This is a very curious film — a love song to the French New Wave, and to the films of François Truffaut in particular, but to a phase of Truffaut’s work which is not much celebrated today, the phase in which he abandoned his revolutionary edge in order to churn out generally bland but agreeable domestic comedies.
Frances Ha and its protagonist are utterly bland and agreeable, like the people and stories in Truffaut’s Antoine Doinel series after Les Quatre Cents Coups. Like those later Doinel films, Frances Ha has some substance in its sweetness, its genuine affection for Frances, who is ditzy to the point of stupidity but good-hearted and dogged in pursuit of her slightly off-kilter, generally misdirected ambitions.
This is not something to complain about. Truffaut’s later Doinel films offer us a wonderful portrait of a particular time and place and an object lesson in the simple pleasure of watching an artist lavish love and understanding on his characters. The same can be said of Frances Ha. The character of Frances in the new film owes a lot to the character of Doinel created by Truffaut and actor Jean-Pierre Léaud. Like Doinel she is a feckless dreamer, prone to lying and rarely competent but hard to dislike.
The homage is quite explicit — at one point a friend offers to introduce Frances to a guy who looks like Jean-Pierre Léaud, the Frances Ha soundtrack incorporates many cues from Truffaut films and the film is shot in a freewheeling but semi-classical black-and-white style that evokes the Nouvelle Vague.

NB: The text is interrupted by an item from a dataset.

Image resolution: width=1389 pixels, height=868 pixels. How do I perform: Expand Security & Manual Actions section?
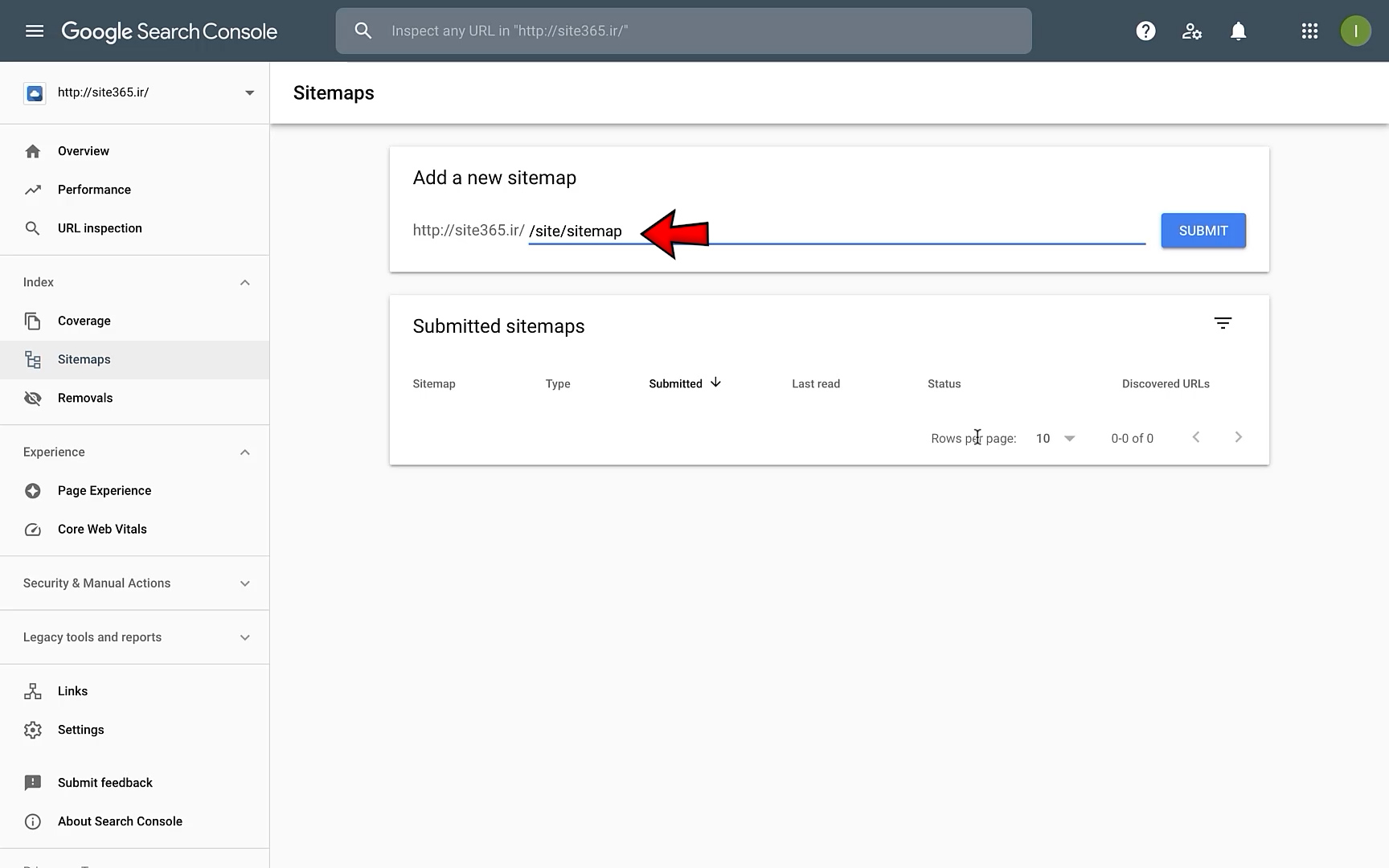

What’s curious is that contemporary film artists want to emulate not the cutting-edge era of the Nouvelle Vague — not the daring experimental mode of the young Truffaut but his lapse into middle-aged contentment. It’s a question to ponder — why today’s young cinéastes are enchanted by the memory of a time (in Truffaut’s career at least) when the need and urge to take bold chances had passed.